In a climate emergency, this is no longer philosophical. Every extra tonne of material carries environmental weight. Every unnecessary transfer or over-designed element has a carbon consequence.
But restraint is also about space, not just material.
Claude Debussy wrote:
“Music is the space between the notes.”
The Japanese concept of Ma expresses something similar. It describes the meaningful pause, the interval, the emptiness that gives form its weight.
Architecture lives in that space.
Engineering enables it.
Of course, the lure of the extraordinary is real. Long span floors, complex geometries, expressive roof structures that demand intricate structural gymnastics and might even land you a Structural Award. That does wonders for the ego. I would be lying if I said that was not appealing.
But spectacle does not automatically deepen the architecture. And it often comes with both financial and material cost. The harder question is whether the flourish genuinely serves the building and respects the planet, or simply flatters the engineer.
Columns, beams and walls are necessary. But what people actually experience is the volume they define, the light they frame, the silence they hold. The pause between structural notes.

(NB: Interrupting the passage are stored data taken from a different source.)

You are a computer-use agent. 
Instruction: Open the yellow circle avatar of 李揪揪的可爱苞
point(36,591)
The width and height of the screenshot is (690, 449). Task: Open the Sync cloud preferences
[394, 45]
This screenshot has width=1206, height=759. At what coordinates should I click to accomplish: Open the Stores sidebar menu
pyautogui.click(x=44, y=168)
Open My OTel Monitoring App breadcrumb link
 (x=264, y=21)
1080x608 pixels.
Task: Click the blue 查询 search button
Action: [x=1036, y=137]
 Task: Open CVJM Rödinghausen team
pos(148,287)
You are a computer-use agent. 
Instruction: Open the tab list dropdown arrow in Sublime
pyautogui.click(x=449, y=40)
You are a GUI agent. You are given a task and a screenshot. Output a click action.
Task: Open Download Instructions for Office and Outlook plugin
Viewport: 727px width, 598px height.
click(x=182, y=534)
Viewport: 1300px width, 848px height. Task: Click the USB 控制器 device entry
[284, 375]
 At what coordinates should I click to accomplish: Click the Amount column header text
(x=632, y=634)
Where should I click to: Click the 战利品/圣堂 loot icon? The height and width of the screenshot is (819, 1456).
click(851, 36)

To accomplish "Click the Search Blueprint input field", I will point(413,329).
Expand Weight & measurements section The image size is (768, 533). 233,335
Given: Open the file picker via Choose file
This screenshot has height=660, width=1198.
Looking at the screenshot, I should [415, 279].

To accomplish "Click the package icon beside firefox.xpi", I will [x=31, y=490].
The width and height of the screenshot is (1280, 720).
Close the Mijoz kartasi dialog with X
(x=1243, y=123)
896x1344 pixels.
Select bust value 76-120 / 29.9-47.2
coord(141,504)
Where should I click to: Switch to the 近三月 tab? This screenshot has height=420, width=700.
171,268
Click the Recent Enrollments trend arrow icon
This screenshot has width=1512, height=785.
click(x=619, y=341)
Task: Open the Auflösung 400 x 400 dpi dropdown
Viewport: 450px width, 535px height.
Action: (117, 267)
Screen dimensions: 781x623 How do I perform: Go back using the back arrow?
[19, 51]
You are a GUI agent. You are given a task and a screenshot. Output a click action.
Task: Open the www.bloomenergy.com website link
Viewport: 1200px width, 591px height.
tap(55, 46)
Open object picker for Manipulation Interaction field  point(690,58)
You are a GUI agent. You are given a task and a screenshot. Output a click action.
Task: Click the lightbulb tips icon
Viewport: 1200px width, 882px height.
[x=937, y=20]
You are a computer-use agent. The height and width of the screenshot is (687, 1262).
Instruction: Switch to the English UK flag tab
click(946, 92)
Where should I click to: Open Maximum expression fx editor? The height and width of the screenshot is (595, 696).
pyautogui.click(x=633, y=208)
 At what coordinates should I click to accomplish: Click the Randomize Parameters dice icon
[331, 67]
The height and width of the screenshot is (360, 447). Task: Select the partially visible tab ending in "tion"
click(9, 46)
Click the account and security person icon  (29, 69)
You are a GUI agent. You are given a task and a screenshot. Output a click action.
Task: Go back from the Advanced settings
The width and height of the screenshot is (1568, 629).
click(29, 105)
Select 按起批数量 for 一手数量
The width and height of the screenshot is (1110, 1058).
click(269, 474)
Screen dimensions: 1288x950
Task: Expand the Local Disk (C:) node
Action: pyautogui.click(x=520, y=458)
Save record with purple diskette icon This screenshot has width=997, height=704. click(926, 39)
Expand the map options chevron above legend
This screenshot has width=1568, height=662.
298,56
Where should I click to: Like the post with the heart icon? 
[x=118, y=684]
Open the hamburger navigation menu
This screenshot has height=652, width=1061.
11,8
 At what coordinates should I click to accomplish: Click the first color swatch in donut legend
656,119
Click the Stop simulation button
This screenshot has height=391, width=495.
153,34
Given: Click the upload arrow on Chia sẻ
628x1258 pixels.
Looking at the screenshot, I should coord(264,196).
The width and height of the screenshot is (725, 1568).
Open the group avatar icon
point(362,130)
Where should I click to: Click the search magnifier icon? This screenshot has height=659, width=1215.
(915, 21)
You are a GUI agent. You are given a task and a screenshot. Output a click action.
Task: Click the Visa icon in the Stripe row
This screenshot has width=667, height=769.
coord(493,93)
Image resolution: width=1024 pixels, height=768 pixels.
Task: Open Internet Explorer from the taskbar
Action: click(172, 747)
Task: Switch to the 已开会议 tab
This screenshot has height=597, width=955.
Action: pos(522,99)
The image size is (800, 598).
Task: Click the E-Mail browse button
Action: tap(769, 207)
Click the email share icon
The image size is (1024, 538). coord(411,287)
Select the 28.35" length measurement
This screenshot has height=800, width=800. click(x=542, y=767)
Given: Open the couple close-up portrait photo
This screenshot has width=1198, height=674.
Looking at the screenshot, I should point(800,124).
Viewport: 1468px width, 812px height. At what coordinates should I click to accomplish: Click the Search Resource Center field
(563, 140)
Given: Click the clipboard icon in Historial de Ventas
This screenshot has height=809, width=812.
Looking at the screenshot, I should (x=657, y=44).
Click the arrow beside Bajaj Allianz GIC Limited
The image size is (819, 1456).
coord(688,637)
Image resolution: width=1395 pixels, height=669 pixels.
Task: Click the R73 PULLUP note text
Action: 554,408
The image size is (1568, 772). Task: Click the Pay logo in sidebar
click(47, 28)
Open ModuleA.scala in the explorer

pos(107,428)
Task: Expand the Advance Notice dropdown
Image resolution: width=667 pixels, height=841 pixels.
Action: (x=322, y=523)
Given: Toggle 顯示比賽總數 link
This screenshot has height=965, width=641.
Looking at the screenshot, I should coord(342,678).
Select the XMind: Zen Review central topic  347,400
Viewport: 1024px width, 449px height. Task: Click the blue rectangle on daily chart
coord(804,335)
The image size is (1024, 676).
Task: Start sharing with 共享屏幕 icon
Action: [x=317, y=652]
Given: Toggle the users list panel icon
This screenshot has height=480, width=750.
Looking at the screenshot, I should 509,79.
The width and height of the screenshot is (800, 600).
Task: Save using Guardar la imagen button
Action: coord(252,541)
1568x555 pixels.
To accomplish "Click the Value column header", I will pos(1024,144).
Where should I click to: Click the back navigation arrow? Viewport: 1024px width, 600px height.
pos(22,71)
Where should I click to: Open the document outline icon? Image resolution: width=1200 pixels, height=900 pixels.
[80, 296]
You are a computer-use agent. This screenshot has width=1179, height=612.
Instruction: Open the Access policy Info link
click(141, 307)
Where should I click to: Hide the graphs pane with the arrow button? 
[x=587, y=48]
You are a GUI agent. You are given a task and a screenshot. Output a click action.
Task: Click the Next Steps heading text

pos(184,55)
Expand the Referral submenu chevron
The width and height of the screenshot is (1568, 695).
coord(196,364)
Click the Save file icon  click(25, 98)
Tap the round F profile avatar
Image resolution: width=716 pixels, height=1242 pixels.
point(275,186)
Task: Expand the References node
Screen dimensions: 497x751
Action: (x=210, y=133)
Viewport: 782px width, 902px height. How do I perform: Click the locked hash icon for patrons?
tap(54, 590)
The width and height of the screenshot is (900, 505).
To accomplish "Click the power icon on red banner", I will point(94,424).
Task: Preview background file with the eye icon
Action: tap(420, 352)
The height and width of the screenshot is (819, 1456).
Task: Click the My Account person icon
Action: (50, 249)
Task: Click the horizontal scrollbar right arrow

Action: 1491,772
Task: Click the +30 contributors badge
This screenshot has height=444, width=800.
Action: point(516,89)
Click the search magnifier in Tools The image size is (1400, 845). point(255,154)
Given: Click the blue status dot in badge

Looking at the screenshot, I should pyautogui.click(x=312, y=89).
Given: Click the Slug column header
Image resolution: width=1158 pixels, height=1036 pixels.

When structure is resolved with clarity, it recedes just enough to let Ma emerge.
Do not get me wrong. I am not arguing that structure should always be hidden away or reduced to the most conventional solution. Far from it. Sometimes the skeleton should be brought proudly out of the closet.
As Debussy also observed,
“Works of art make rules; rules do not make works of art.”
We rely on codes and standards, rightly so. Safety is non negotiable. But compliance alone does not create architecture.
The most elegant projects often arise when a team ques
tions the default.
Does this transfer really need to exist?
Can the load path be more direct?
Can one element do the work of two?
Can we remove rather than reinforce?
And when everything aligns, material, proportion, structure, light, the building feels effortless.

We know it was not. We remember the modelling, the iterations, the conversations, the compromises. But the finished space carries none of that strain.
Perhaps that is what Debussy meant when he said,
“Art is the most beautiful deception of all.”
The physics remains uncompromising. The forces are very real. But when the engineering is so coherent that it feels natural, almost inevitable, it allows the architecture to speak without shouting.
As environmental constraints tighten and expectations rise, our greatest contribution may simply be this.
Less excess.
Less noise.
Less material.
More intent.
More space.
More Ma.
Just enough structure to hold the space in place.